The new theory is that most OS releases have turned on the keep-alive timer. This means that connections will last forever, as long as the system on the other end responds to an occasional TCP-level exchange.
In reality, many connections will be terminated after time, with a variety of criteria and situations.
Two really good examples are: The remote client is using DHCP, the lease expires, and the IP address changes.
Another example is firewalls, which seem to be increasingly intelligent, and can identify keep-alive traffic vs. real data, and close connections based on any high level criteria, especially idle time.
How you want to implement reconnect logic depends a lot on your architecture, the working environment, and your performance goals.
It shouldn't really matter, you should design your code to automatically reconnect if that is the desired behavior.
There really is no way to tell. There is nothing inherent to TCP that would cause the connection to just drop after a certain amount of time. Someone on a reliable connection could have years of uptime, while someone on a different connection could have to reconnect every 5 minutes. There is no way to tell or even guess.
You will need some data going over the connection periodically to keep it alive - many OS's or firewalls will drop an inactive connection.

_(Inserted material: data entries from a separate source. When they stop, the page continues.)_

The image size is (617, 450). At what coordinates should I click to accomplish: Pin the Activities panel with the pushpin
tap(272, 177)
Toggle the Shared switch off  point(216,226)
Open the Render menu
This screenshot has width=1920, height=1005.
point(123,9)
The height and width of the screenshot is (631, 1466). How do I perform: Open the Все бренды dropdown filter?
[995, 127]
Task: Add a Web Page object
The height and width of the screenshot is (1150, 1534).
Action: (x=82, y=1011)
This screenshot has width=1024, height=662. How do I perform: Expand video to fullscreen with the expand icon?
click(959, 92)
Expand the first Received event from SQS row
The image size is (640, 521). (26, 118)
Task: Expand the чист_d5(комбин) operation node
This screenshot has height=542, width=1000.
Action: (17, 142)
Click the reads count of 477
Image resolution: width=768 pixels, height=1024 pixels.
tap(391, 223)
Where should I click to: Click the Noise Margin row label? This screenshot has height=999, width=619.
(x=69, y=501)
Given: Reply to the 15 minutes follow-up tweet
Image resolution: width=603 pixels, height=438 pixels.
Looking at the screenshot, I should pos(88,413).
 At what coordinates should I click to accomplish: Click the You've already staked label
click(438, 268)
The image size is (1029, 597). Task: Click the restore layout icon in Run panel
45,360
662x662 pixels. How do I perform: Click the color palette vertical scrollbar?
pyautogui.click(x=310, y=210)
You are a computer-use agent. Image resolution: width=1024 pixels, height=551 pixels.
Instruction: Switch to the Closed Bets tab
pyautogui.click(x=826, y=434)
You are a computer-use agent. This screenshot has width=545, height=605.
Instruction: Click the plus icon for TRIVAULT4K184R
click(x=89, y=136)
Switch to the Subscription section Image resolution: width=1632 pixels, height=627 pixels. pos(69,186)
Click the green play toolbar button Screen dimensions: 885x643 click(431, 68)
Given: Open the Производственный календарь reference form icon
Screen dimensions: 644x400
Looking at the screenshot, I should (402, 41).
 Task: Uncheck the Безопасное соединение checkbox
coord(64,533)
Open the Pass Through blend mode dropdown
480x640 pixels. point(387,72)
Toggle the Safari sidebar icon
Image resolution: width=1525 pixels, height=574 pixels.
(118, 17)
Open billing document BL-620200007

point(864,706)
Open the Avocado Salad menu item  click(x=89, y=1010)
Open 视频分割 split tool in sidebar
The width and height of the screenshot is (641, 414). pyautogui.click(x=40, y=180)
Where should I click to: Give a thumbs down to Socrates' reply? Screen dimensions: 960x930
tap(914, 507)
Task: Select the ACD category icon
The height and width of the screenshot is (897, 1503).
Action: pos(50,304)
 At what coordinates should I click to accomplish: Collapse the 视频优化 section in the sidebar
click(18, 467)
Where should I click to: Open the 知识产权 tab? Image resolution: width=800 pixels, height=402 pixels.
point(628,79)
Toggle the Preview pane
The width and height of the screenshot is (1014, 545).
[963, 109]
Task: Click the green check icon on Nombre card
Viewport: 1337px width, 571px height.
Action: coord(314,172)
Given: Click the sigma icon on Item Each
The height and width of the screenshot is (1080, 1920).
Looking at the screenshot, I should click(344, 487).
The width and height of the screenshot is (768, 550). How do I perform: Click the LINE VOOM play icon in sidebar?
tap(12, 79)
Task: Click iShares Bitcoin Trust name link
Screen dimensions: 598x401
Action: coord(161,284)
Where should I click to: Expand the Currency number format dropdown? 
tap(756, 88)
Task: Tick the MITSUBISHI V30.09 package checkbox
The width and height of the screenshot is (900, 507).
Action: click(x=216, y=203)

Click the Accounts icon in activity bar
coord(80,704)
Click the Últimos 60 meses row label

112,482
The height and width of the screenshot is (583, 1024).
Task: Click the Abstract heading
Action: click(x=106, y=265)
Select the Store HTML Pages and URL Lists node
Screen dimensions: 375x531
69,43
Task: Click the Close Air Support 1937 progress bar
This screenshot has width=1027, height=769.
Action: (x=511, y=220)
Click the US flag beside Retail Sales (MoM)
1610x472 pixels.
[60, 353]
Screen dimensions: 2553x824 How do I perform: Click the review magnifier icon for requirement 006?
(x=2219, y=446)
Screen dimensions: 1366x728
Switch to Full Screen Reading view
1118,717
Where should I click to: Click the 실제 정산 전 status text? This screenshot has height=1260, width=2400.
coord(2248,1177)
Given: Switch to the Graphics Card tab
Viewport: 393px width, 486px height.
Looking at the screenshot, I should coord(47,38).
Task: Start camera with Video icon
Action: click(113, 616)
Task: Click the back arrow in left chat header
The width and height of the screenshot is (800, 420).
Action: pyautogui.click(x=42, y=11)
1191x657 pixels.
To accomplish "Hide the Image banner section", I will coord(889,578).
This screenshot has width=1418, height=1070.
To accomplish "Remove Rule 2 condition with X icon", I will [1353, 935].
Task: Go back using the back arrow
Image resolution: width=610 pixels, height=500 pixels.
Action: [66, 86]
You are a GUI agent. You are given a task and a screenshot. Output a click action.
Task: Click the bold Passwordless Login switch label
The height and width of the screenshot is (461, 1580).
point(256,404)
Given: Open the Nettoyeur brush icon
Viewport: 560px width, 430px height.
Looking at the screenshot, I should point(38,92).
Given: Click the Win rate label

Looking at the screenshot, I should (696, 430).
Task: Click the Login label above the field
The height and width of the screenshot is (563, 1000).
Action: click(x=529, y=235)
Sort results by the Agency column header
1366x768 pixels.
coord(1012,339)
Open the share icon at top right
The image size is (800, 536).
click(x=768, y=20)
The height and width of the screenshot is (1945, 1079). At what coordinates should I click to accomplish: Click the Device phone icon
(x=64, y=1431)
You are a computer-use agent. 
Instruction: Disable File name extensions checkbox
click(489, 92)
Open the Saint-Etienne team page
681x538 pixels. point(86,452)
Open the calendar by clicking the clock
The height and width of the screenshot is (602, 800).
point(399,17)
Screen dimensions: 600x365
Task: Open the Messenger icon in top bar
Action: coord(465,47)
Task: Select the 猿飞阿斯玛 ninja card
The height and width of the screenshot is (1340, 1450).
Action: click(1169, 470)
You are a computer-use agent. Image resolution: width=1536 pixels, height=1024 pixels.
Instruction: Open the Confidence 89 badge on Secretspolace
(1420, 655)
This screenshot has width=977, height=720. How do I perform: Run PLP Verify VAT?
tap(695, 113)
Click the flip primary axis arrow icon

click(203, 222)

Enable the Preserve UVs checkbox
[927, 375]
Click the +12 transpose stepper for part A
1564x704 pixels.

Pick a value. One drop every hour is probably fine. Ten unexpected connection drops in 5 minutes probably indicates a problem.
TCP connections will generally last about two hours without any traffic. Either end can send keep-alive packets, which are, I think, just an ACK on the last received packet. This can usually be set per socket or by default on every TCP connection.
An application level keep-alive is also possible. For a telnet style protocol like FTP, SMTP, POP or IMAP something like sending return, newline and getting back a command prompt.